Mr. Green was absolutely correct in his judgement of this album. Still counted among the very best of all the albums this band released. Great to see him going by it track-by-track too.
Read on!


Great Stones album!

declares Richard Green

ROLLING STONES: LET IT BLEED (Decca mono and stereo SKL/LK 5025; 37s 6d. Released December 5).

WHAT a great album! The Stones have obviously put a lot of thought and hard work into it and I have no hesitation in naming it one of the Top Five LPs of 1969 — people are going to have to go a long way to beat it.
There’s so much variety that each track makes you want to hear it again and again. The late Brian Jones is heard on a couple of numbers and Mick Taylor appears on his first Stones album. It’s really an incredible piece of work that shows the group and friends at their best.

GIMMIE SHELTER. This is one of the Stones’ mid-tempo specialities with a heavy beat and tons of oomph. Mick sings the first part and is then joined by Keith and Mary Clayton, before an easy guitar break that leads into a yelling solo by Mary. The whole thing becomes louder and wilder with Mick playing harmonica and the rhythm section letting rip.

LOVE IN VAIN. A slow, heavy ballad with a Hawaiian guitar effect and some nice mandolin work by Ry Cooder. Mick’s voice is in its rough and mournful mood as he sings about following his baby to the station only to see her leave on a train. It’s all very woeful and very appealing.

COUNTRY HONK. Grab your partners, folk, for the hoe-down version of “Honky Tonk Women.” A gas of a track, with Byron Berline on fiddle and Nanette Newman joining Mick and Keith on vocals. Mick Taylor appears on slide guitar and Charlie Watts gets a nice tapping beat going to hold the whole thing together. A fine number.

LIVE WITH ME. “Don’t you think there’s a place for you in between the sheets” sings Mick, so we all know what this one’s about. The whole works are thrown in, including horns arranged by Leon Russell, who also plays piano with Nicky Hopkins. Bobby Keys’ tenor sax gives a tremendous bite to the unrestrained sound that ends in a massive free for all.

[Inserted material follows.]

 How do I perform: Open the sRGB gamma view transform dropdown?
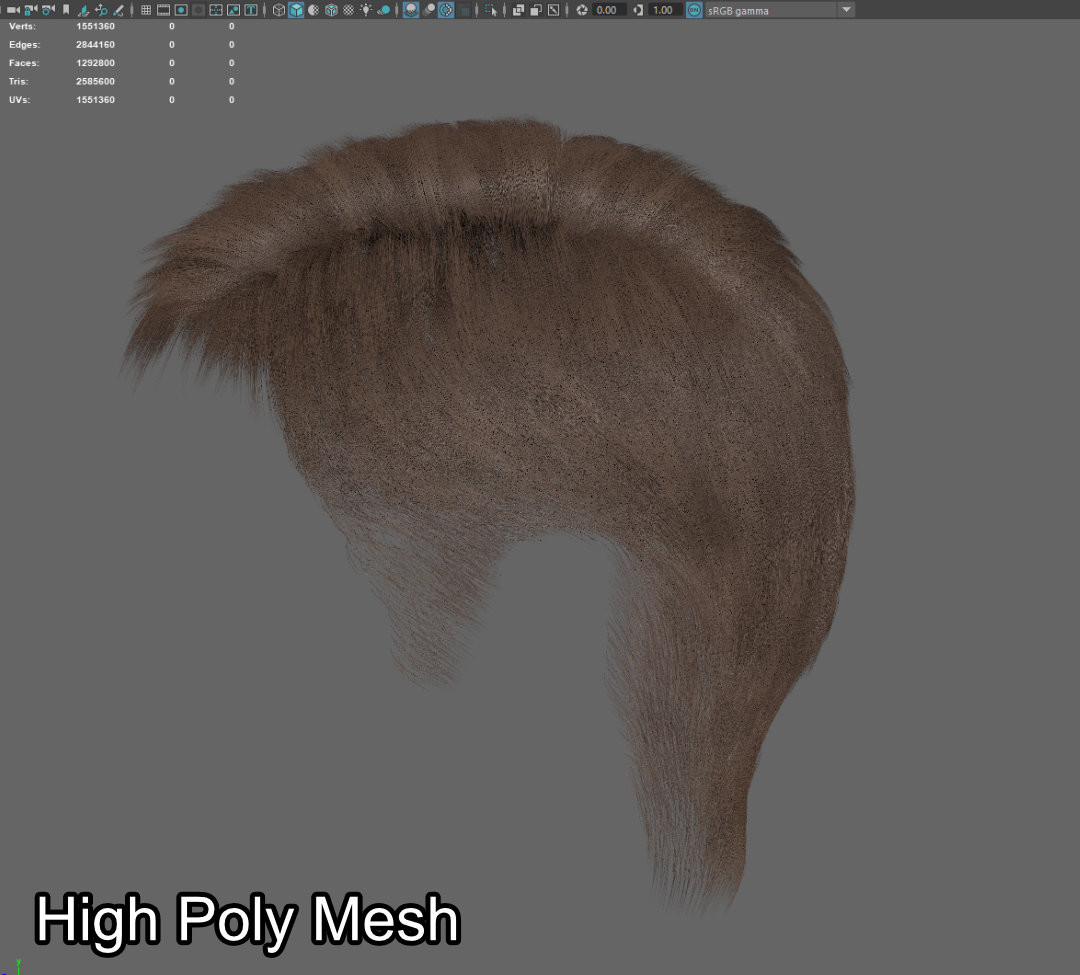(x=846, y=10)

LET IT BLEED. A lot like the first track in style, but with Ian Stewart’s piano playing a large part and Bill Wyman on auto-harp as well as bass. Keith gets some good sound from his guitar which butts in now and then with a series of phrases and his solo leads Charlie and Ian into a constrained rave up. Keith begins to dominate the proceedings again towards the end and though it’s five minutes, twenty-seven seconds long, you want to hear more.

MIDNIGHT RAMBLER. The original Stones, with Brian Jones on percussion. Again, it’s Keith who comes through strongest while Mick sings a medium-fast lyric and plays harmonica. About midway, it quietens and there’s some nice interplay between guitar and harmonica, then the whole caboodle speeds up and Mick’s voice can just be heard beneath the action. A sudden switch to a slow, quiet section which only serves as an intro to more raverama. Much long and much good.

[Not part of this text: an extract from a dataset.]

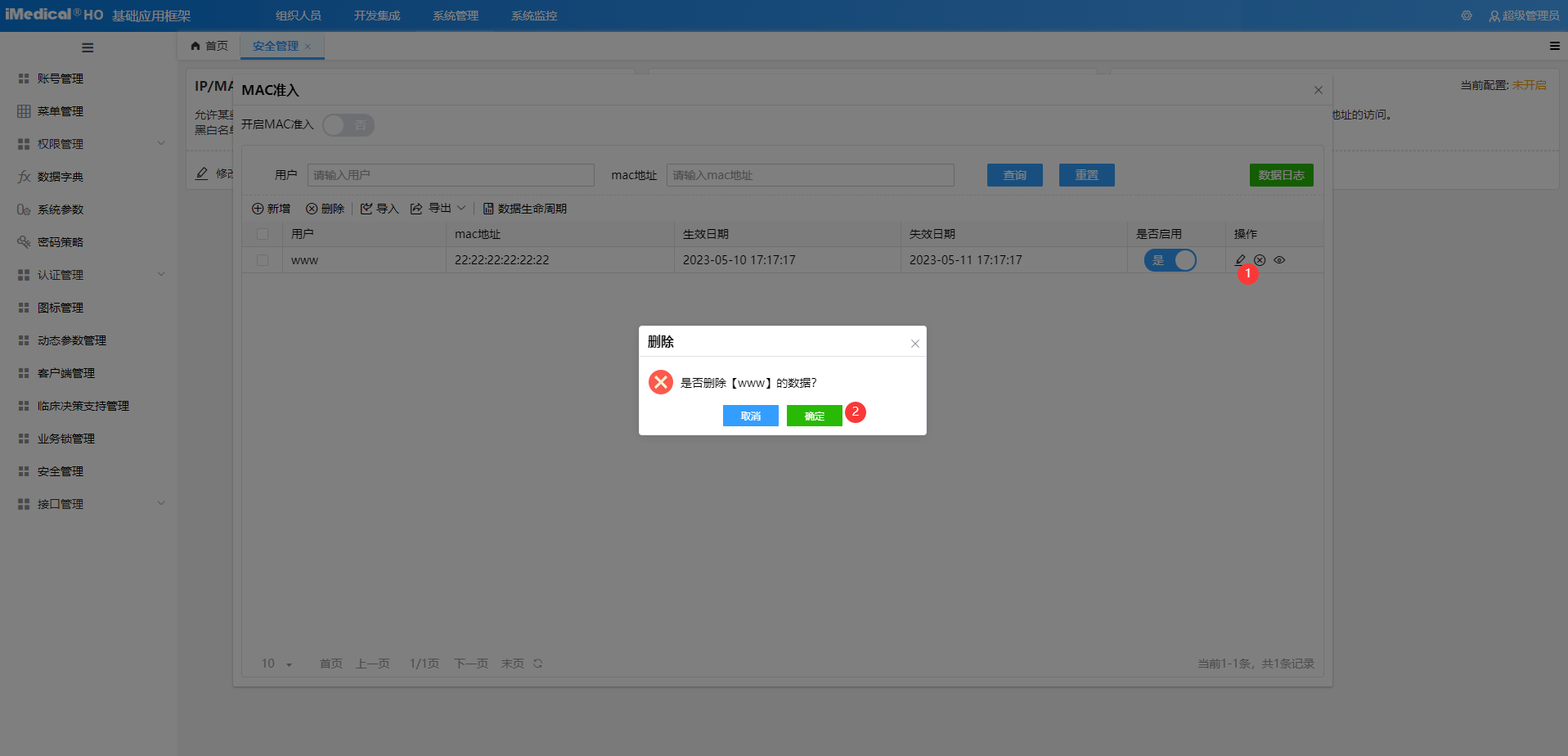Toggle the 开启MAC准入 switch
The image size is (1568, 756).
[x=348, y=125]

YOU GOT THE SILVER. Short and Dylan-ish, with Keith singing and even sounding a bit like Dylan. There are odd bits of what sounds like an acoustic twelve-string guitar breaking up the song which is a change from the Stones’ usual style but which shows their versatility.

MONKEE MAN. Medium tempo with lots of instrumental work which gives Keith plenty of room to work out and Charlie gets his oar in with some nice playing. Mick begins yelling like an enraged chimp at the end as, again, all hell break loose.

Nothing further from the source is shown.